**Work item:** Write out the lines of the records from the one containing "667x407 pixels." to the very last, keeping each exactly as it is.

Collected data:
------------------------------------------------------------------------
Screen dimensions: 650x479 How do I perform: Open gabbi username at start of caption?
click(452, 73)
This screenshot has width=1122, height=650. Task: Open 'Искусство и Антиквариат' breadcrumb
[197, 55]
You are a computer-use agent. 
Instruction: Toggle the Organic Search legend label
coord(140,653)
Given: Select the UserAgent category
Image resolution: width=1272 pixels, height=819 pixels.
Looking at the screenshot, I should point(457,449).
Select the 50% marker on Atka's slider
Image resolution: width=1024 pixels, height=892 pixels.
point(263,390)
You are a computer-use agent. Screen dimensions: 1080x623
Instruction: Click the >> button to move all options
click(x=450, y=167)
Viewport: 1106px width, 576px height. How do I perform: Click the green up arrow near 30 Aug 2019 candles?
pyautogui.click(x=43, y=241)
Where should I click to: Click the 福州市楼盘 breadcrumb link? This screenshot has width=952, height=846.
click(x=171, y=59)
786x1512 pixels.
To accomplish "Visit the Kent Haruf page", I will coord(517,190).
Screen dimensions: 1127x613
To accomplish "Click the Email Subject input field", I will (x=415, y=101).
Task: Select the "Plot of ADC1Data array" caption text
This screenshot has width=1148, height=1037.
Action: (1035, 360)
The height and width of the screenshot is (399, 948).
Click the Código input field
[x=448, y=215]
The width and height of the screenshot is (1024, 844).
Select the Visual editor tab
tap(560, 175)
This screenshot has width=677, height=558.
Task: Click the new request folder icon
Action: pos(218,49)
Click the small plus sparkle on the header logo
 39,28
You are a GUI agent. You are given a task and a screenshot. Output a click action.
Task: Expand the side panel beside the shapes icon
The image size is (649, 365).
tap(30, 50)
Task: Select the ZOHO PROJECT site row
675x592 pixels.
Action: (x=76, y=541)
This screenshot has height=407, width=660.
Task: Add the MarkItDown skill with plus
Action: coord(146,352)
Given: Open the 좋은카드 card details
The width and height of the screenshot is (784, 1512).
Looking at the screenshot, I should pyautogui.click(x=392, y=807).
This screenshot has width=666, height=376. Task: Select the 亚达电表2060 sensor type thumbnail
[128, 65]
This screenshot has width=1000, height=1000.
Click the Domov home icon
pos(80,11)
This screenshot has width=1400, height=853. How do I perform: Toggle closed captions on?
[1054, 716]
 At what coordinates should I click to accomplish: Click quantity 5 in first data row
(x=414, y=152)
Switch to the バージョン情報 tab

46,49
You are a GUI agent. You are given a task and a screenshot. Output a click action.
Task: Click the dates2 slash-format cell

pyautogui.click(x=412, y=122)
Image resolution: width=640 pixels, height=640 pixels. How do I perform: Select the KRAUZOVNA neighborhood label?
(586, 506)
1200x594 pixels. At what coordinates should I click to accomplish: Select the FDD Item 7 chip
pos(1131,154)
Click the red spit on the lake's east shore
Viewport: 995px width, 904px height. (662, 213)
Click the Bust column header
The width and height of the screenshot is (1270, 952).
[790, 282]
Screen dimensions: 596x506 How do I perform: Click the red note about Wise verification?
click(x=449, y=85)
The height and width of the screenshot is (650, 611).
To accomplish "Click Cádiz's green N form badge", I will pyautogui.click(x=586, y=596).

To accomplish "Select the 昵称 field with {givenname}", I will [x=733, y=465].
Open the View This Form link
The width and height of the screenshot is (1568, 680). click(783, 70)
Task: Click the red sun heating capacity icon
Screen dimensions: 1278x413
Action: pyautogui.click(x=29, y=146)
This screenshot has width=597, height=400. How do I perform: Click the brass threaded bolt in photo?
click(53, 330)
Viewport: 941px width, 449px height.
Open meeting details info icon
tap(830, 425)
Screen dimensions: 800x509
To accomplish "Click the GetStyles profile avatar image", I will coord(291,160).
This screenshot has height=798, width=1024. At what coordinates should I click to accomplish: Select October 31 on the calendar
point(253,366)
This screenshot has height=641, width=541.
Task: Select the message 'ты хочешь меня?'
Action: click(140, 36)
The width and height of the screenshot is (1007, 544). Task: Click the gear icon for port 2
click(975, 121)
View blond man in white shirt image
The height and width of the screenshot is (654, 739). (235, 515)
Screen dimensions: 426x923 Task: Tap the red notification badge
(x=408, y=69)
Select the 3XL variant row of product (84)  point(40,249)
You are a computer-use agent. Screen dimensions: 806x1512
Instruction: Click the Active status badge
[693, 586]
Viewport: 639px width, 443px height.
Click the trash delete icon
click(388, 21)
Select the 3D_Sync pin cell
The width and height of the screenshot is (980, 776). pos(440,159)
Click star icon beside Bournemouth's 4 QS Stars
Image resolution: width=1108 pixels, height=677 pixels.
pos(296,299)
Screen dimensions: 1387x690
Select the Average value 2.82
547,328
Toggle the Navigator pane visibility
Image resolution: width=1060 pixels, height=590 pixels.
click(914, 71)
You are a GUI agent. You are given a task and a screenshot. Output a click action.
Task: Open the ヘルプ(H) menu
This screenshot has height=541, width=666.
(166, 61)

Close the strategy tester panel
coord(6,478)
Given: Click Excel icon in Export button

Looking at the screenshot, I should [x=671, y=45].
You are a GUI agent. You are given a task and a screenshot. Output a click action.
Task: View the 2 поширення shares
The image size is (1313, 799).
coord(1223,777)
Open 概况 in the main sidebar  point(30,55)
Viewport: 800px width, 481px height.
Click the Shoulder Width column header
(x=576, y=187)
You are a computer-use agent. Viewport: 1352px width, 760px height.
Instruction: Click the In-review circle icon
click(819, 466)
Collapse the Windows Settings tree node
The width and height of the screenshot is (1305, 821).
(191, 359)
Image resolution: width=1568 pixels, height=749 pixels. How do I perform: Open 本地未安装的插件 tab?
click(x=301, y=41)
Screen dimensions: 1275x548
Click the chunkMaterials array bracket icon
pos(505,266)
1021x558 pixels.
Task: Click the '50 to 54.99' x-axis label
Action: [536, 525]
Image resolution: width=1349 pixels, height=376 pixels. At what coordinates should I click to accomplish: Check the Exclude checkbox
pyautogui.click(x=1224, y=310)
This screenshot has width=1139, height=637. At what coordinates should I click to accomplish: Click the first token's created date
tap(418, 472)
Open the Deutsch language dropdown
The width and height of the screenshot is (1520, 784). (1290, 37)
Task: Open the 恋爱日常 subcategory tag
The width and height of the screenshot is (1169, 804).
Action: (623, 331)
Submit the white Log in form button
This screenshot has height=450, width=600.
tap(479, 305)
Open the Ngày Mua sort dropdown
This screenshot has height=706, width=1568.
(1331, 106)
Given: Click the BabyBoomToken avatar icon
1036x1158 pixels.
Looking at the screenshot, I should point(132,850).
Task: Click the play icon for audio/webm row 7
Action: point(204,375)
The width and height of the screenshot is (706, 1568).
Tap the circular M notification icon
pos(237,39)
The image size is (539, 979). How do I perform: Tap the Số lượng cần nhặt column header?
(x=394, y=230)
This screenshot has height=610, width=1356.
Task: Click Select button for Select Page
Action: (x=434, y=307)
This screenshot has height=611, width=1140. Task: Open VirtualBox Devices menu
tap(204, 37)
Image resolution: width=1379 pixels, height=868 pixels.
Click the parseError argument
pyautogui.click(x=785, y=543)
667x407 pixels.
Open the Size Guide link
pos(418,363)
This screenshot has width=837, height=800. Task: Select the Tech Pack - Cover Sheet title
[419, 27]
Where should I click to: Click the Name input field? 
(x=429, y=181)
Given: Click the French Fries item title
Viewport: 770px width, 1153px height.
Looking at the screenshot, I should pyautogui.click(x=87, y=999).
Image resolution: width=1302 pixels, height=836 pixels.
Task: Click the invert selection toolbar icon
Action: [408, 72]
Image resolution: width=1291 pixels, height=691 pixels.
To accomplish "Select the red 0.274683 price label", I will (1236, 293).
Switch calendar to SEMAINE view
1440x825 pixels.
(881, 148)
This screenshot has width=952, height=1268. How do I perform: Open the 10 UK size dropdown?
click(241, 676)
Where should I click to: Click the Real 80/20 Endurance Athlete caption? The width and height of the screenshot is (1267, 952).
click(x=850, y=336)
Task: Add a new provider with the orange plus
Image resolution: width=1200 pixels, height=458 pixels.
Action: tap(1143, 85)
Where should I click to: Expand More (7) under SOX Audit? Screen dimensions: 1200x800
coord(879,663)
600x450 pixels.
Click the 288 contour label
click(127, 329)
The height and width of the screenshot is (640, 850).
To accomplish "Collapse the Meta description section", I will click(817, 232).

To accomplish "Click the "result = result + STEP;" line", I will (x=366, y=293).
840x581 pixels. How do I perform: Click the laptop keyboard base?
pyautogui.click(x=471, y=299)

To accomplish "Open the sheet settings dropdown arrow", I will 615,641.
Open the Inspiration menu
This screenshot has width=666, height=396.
------------------------------------------------------------------------
**Solution:**
667x407 pixels.
Open the Size Guide link
pos(418,363)
This screenshot has width=837, height=800. Task: Select the Tech Pack - Cover Sheet title
[419, 27]
Where should I click to: Click the Name input field? 
(x=429, y=181)
Given: Click the French Fries item title
Viewport: 770px width, 1153px height.
Looking at the screenshot, I should pyautogui.click(x=87, y=999).
Image resolution: width=1302 pixels, height=836 pixels.
Task: Click the invert selection toolbar icon
Action: [408, 72]
Image resolution: width=1291 pixels, height=691 pixels.
To accomplish "Select the red 0.274683 price label", I will (1236, 293).
Switch calendar to SEMAINE view
1440x825 pixels.
(881, 148)
This screenshot has width=952, height=1268. How do I perform: Open the 10 UK size dropdown?
click(241, 676)
Where should I click to: Click the Real 80/20 Endurance Athlete caption? The width and height of the screenshot is (1267, 952).
click(x=850, y=336)
Task: Add a new provider with the orange plus
Image resolution: width=1200 pixels, height=458 pixels.
Action: tap(1143, 85)
Where should I click to: Expand More (7) under SOX Audit? Screen dimensions: 1200x800
coord(879,663)
600x450 pixels.
Click the 288 contour label
click(127, 329)
The height and width of the screenshot is (640, 850).
To accomplish "Collapse the Meta description section", I will click(817, 232).

To accomplish "Click the "result = result + STEP;" line", I will (x=366, y=293).
840x581 pixels. How do I perform: Click the laptop keyboard base?
pyautogui.click(x=471, y=299)

To accomplish "Open the sheet settings dropdown arrow", I will 615,641.
Open the Inspiration menu
This screenshot has width=666, height=396.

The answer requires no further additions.